_WHAT YOU NEED TO DO_:
Go through the data underneath and copy every line exactly.

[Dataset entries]
________________________________________

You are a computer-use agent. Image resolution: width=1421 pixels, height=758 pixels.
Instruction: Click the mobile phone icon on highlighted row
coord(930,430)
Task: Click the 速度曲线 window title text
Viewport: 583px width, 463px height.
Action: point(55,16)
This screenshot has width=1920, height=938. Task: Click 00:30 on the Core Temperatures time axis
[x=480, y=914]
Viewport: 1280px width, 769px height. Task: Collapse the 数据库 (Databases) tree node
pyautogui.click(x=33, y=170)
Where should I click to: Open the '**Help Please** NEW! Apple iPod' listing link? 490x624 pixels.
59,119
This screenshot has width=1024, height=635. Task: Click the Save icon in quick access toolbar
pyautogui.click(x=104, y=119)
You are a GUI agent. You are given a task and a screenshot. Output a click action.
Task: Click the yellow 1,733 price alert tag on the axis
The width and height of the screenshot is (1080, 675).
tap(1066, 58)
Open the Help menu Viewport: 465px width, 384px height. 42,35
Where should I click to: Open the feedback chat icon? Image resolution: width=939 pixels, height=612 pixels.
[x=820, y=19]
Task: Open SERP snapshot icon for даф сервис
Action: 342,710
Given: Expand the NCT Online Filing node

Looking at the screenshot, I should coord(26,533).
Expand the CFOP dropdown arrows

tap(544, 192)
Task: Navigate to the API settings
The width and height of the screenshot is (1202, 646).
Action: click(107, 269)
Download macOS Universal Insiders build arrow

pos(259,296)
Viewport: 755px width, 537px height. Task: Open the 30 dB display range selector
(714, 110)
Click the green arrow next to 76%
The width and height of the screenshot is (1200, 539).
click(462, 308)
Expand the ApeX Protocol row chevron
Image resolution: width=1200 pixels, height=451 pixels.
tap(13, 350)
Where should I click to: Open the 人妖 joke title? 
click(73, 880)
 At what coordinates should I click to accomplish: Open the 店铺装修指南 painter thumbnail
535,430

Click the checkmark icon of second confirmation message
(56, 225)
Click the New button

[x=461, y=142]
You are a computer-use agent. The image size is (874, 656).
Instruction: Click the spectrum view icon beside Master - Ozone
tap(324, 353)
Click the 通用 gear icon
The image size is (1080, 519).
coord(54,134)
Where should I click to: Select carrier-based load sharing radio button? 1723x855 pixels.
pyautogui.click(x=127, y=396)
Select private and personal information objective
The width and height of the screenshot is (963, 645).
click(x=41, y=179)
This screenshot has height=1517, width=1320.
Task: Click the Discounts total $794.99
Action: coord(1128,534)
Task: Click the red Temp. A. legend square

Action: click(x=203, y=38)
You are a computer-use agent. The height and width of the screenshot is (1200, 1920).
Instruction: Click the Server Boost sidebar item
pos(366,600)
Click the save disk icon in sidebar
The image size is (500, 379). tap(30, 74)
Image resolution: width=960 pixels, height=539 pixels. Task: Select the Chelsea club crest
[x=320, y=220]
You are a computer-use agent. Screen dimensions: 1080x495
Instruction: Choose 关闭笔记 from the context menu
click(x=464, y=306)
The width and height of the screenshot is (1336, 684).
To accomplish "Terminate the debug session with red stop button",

________________________________________

_YOUR SOLUTION_:
You are a computer-use agent. Image resolution: width=1421 pixels, height=758 pixels.
Instruction: Click the mobile phone icon on highlighted row
coord(930,430)
Task: Click the 速度曲线 window title text
Viewport: 583px width, 463px height.
Action: point(55,16)
This screenshot has width=1920, height=938. Task: Click 00:30 on the Core Temperatures time axis
[x=480, y=914]
Viewport: 1280px width, 769px height. Task: Collapse the 数据库 (Databases) tree node
pyautogui.click(x=33, y=170)
Where should I click to: Open the '**Help Please** NEW! Apple iPod' listing link? 490x624 pixels.
59,119
This screenshot has width=1024, height=635. Task: Click the Save icon in quick access toolbar
pyautogui.click(x=104, y=119)
You are a GUI agent. You are given a task and a screenshot. Output a click action.
Task: Click the yellow 1,733 price alert tag on the axis
The width and height of the screenshot is (1080, 675).
tap(1066, 58)
Open the Help menu Viewport: 465px width, 384px height. 42,35
Where should I click to: Open the feedback chat icon? Image resolution: width=939 pixels, height=612 pixels.
[x=820, y=19]
Task: Open SERP snapshot icon for даф сервис
Action: 342,710
Given: Expand the NCT Online Filing node

Looking at the screenshot, I should coord(26,533).
Expand the CFOP dropdown arrows

tap(544, 192)
Task: Navigate to the API settings
The width and height of the screenshot is (1202, 646).
Action: click(107, 269)
Download macOS Universal Insiders build arrow

pos(259,296)
Viewport: 755px width, 537px height. Task: Open the 30 dB display range selector
(714, 110)
Click the green arrow next to 76%
The width and height of the screenshot is (1200, 539).
click(462, 308)
Expand the ApeX Protocol row chevron
Image resolution: width=1200 pixels, height=451 pixels.
tap(13, 350)
Where should I click to: Open the 人妖 joke title? 
click(73, 880)
 At what coordinates should I click to accomplish: Open the 店铺装修指南 painter thumbnail
535,430

Click the checkmark icon of second confirmation message
(56, 225)
Click the New button

[x=461, y=142]
You are a computer-use agent. The image size is (874, 656).
Instruction: Click the spectrum view icon beside Master - Ozone
tap(324, 353)
Click the 通用 gear icon
The image size is (1080, 519).
coord(54,134)
Where should I click to: Select carrier-based load sharing radio button? 1723x855 pixels.
pyautogui.click(x=127, y=396)
Select private and personal information objective
The width and height of the screenshot is (963, 645).
click(x=41, y=179)
This screenshot has height=1517, width=1320.
Task: Click the Discounts total $794.99
Action: coord(1128,534)
Task: Click the red Temp. A. legend square

Action: click(x=203, y=38)
You are a computer-use agent. The height and width of the screenshot is (1200, 1920).
Instruction: Click the Server Boost sidebar item
pos(366,600)
Click the save disk icon in sidebar
The image size is (500, 379). tap(30, 74)
Image resolution: width=960 pixels, height=539 pixels. Task: Select the Chelsea club crest
[x=320, y=220]
You are a computer-use agent. Screen dimensions: 1080x495
Instruction: Choose 关闭笔记 from the context menu
click(x=464, y=306)
The width and height of the screenshot is (1336, 684).
To accomplish "Terminate the debug session with red stop button",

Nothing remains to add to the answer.